Short problem: State how many lines in the rows below contain the string "down", treating case as significant. Give only the number.

------ Data section ------

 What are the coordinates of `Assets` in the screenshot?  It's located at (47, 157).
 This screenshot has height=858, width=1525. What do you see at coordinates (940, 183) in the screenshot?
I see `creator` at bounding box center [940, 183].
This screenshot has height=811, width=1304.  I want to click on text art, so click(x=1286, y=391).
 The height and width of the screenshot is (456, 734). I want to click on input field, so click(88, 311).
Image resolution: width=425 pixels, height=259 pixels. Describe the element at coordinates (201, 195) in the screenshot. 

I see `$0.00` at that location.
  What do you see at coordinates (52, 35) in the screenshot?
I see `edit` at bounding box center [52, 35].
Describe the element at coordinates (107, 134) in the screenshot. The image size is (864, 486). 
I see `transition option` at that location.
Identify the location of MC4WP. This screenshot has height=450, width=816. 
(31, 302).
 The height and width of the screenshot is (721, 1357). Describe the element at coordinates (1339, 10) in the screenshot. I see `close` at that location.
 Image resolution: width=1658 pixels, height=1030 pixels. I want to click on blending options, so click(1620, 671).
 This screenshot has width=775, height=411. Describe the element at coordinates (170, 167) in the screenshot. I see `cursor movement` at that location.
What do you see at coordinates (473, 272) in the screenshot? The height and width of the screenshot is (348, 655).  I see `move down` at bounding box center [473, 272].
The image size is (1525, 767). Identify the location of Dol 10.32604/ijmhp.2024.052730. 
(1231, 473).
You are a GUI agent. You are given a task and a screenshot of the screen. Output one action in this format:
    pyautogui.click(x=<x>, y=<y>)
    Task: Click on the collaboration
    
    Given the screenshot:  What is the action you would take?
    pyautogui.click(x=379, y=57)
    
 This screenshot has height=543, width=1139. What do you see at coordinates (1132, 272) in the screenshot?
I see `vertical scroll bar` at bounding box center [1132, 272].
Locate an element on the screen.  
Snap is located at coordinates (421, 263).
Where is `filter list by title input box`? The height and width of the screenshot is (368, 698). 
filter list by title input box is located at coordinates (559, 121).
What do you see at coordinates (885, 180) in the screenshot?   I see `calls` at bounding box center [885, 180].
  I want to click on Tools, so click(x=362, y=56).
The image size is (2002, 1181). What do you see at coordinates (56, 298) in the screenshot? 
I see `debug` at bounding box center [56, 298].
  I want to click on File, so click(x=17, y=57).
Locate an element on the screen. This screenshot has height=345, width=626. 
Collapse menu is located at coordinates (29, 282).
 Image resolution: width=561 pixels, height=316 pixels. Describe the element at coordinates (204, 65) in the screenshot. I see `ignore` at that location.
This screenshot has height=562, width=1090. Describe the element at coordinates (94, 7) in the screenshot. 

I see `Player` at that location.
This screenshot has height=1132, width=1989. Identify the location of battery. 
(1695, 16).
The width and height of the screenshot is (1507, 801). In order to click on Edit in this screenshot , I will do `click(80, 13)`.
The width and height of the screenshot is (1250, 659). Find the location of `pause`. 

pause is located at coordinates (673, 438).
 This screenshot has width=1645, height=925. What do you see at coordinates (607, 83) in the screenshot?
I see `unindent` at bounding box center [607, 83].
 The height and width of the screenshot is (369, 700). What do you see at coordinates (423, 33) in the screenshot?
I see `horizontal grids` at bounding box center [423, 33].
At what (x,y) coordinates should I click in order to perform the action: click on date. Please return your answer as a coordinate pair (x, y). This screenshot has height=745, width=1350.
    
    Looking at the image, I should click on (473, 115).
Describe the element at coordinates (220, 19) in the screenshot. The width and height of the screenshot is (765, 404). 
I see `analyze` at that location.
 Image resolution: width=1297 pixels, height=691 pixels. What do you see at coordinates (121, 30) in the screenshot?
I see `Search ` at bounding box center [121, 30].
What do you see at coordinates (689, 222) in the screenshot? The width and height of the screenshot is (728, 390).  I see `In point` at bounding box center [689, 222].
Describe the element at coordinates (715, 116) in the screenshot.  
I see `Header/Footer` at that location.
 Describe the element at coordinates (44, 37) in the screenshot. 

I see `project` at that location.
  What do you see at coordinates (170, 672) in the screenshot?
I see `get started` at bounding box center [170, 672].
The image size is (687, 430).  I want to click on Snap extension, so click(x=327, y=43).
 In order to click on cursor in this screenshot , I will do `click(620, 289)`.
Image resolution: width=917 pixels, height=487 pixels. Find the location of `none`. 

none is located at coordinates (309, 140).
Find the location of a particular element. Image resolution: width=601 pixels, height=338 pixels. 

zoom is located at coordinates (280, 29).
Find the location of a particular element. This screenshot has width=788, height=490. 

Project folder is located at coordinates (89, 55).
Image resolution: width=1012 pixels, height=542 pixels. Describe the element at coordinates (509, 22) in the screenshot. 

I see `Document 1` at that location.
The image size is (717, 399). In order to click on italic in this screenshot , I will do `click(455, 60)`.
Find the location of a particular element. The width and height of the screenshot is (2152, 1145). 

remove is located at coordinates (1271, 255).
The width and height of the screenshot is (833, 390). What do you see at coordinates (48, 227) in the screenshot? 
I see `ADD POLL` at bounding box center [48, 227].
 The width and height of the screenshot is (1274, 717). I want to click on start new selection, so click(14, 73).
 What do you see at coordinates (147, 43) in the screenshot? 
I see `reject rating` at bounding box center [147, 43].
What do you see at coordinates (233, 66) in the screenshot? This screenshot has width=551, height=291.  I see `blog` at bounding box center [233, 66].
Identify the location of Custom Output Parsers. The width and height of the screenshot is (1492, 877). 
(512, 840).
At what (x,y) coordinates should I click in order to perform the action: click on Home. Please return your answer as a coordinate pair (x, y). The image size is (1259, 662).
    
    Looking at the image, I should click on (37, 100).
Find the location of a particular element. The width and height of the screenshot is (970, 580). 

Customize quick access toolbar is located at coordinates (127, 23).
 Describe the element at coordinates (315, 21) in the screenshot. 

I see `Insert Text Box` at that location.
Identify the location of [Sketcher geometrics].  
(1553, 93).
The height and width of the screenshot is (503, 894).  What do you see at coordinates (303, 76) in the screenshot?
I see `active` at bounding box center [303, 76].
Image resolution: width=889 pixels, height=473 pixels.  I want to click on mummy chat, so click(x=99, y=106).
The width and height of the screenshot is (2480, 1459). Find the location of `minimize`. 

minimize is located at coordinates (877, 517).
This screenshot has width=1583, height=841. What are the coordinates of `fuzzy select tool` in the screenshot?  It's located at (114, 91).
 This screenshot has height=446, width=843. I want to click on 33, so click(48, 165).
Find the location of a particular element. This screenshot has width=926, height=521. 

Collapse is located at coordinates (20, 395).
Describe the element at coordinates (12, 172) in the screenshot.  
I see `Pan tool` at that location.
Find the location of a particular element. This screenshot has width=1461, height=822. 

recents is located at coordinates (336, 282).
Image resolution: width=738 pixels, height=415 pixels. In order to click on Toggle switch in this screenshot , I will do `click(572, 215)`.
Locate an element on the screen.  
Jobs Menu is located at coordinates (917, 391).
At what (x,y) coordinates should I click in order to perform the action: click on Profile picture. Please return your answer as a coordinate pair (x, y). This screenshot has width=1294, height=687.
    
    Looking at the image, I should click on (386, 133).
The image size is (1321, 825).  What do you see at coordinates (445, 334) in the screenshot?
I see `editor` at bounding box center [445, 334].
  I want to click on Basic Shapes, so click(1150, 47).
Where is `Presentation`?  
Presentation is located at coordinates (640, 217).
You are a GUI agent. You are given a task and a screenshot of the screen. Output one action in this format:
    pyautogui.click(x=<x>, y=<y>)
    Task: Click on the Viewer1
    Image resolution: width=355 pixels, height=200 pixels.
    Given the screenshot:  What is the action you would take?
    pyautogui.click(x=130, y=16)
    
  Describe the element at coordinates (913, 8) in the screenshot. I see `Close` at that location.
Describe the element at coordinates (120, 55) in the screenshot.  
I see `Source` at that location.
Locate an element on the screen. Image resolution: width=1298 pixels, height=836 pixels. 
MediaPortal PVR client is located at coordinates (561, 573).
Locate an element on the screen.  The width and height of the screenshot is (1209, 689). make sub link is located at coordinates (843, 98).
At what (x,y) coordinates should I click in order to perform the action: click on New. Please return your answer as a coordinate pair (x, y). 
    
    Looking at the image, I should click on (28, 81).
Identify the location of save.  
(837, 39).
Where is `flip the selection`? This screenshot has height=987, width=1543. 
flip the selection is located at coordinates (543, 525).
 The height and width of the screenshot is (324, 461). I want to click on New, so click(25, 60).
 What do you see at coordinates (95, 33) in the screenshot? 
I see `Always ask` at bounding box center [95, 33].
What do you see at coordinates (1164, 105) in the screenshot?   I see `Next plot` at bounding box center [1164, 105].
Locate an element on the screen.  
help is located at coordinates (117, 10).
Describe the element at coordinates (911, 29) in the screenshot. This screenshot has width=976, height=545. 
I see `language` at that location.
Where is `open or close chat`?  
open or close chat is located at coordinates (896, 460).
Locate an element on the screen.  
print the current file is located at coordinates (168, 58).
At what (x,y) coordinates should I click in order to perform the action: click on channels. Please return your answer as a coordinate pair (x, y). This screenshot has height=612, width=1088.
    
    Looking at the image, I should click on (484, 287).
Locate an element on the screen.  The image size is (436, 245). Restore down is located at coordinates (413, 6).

------

Expected answer: 2